- [Document excerpt]:
>> Begin
To stay oriented, keep a copy of the final, color image nearby, so you can identify which shapes are which. It may also help to label your masks with a marker as you cut them (Figure U). Especially large or long shapes can be split in two to make them easier to handle and to make the most of your material.
12. Continue with subsequent layers
Once you’ve completed the isolated shapes, move on to the wider areas. After I painted Baby Yoda’s ears and the highlights on his head and nose, I addressed the dark green shapes. Since these areas encompassed regions I had already painted, I cut these masks to include the previous shapes and stacked them over the existing masks. On his right ear, for example, I cut a single, large piece that covered the pink, the black, and the dark green, and simply layered that on top. With his eyes, however, I opted to remove the previous mask first so I could see where to align things (Figure V). I just made sure to cut the new mask both to protect the existing black and to mask the new, dark green areas (Figure W). I finished with a final, even layer of light green paint (Figure X). There’s no one, correct way to approach this! Just try to think ahead and visualize how you want the final image to look.
>> End
- [Data extract]:
>> Begin
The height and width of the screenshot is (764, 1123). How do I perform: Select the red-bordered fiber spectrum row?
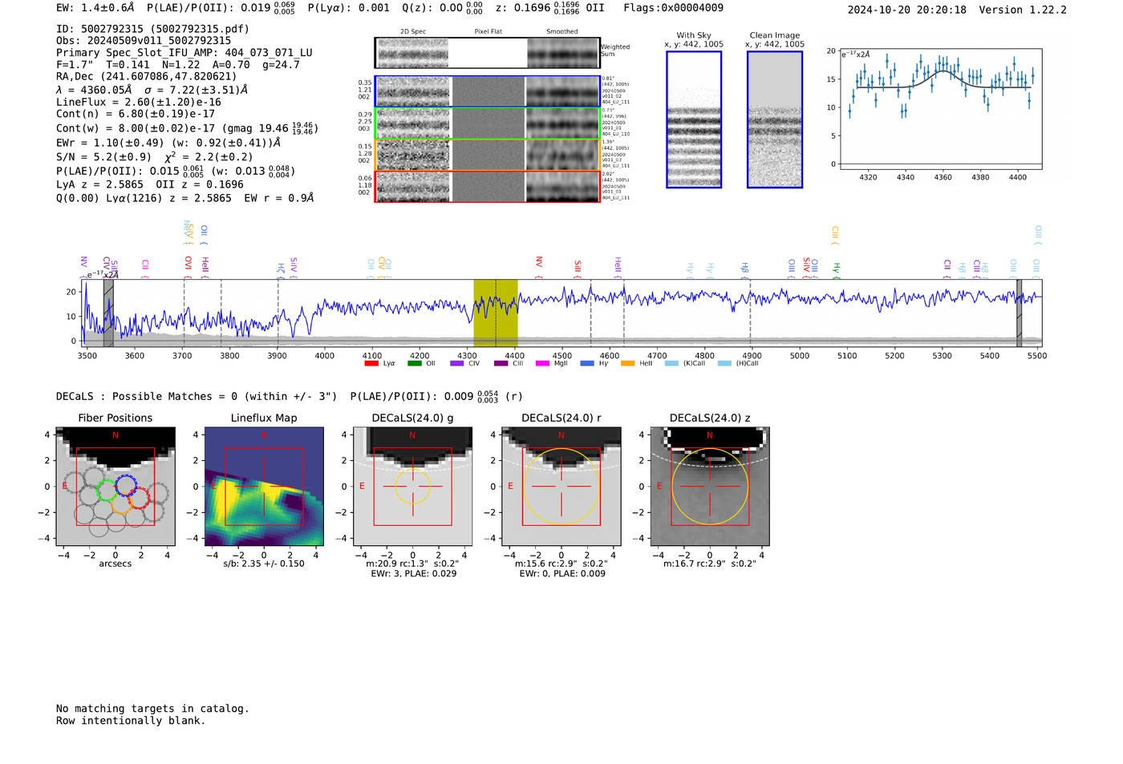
>> End
- [To be done]:
Render this sentence from the painting instructions in Spanish: "Especially large or long shapes can be split in two to make them easier to handle and to make the most of your material."

- [Task response]:
Las formas especialmente grandes o largas pueden dividirse en dos para que sean más fáciles de manejar y para aprovechar al máximo el material.